[PATCH] D121970: [Verify] check that BlockAddresses don't refer to functions with certain linkages which wont be emitted

Eli Friedman via Phabricator via llvm-commits llvm-commits at lists.llvm.org
Fri Mar 18 11:18:12 PDT 2022


efriedma added a comment.

In D121970#3392892 <https://reviews.llvm.org/D121970#3392892>, @nickdesaulniers wrote:

> In D121970#3391502 <https://reviews.llvm.org/D121970#3391502>, @efriedma wrote:
>
>> I'm not sure I understand the issue you're trying to prevent here.
>
> Two concerns. The first is that I don't think it makes sense at all to have a blockaddress refer to an `available_externally` function be used outside of that function itself, ever.  Consider this IR from my added test case above:
>
>   define available_externally void @foo() {
>   entry:
>     br label %hello
>   hello:
>     ret void
>   }
>   
>   @glo = global i8* blockaddress(@foo, %hello)
>
> Running `llc` on the above will produce:
>
>   	.text
>   	.file	"z.ll"
>   	.type	glo, at object                     # @glo
>   	.data
>   	.globl	glo
>   	.p2align	3
>   glo:
>   	.quad	.Ltmp0
>   	.size	glo, 8
>   
>   	.section	".note.GNU-stack","", at progbits
>
> There is no `.Ltmp0`. Clang will not assemble that (GAS will!).

I think I'd consider that a bug in codegen, not a fundamental IR issue.  If llc decides not to emit a function, it should clean up any related blockaddresses, the same way opt would.

I mean, the way you're looking at it sort of works, but it seems like you end up adding special cases to a bunch of transformation passes.  You mention ipsccp, but there's also the inliner, and globalopt, and also probably other stuff I'm not thinking of.

>> You can have basic blocks that won't be emitted into the object file for a bunch of reasons; it might not have any predecessors, it might be inside an unused internal function, or something else.  In all those cases, we use exactly the same strategy: replace the blockaddress with "1".  I don't see any reason to special-case available_externally.
>
> That assumes that we've run optimizations and computed reachability. I suspect that linkage type and reachability are distinct concerns here.  I guess I'm concerned that if you take "bad" IR and just feed it into llc without running opt, we get some weird results with blockaddresses.  Sure, running opt may help replace bad blockaddresses, but I don't think there's guarantees that code is generally compiled with optimizations on.

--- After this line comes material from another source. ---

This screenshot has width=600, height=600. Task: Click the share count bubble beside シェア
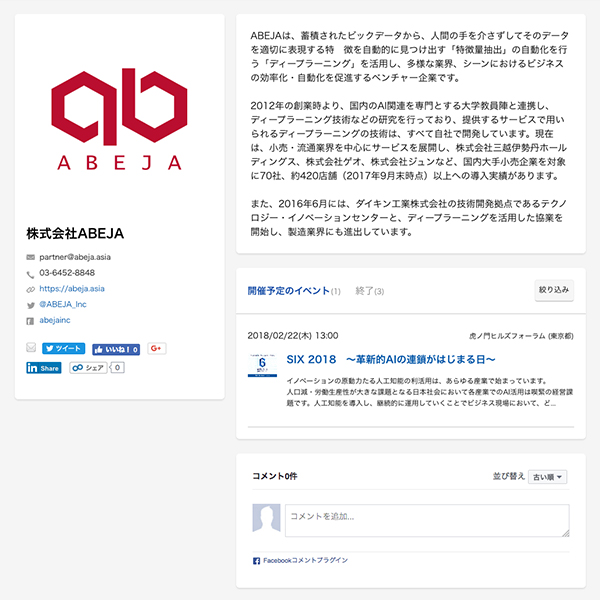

I think llc should explicitly handle this as part of codegen.  I'm not suggesting we should depend on opt passes.

>> If you're dealing with weak symbols, there might be issues... but not because there's any fundamental semantic hole.  If a function definition gets discarded, the values of blockaddresses which refer to that definition don't matter.
>
> The values don't matter, until we emit dead references (see `.Ltmp0` example above) or fail to import the use in bitcode reader during LTO.

It's an object format issue, which I think we should be able to solve without making IR invariants more complicated.

>> But the way we currently emit blockaddresses referring to weak functions on ELF targets will lead to link errors, I think.
>
> Runtime linkage failures, right? I'm thinking we might want to test that case, since @dexonsmith originally asked about `weak` functions.

Static linker, not dynamic linker.  The linker will get unhappy if you use a non-weak symbol to refer into a comdat.  Once it links successfully, the code exists in the shared library no matter what the symbol resolver does, so there isn't an issue.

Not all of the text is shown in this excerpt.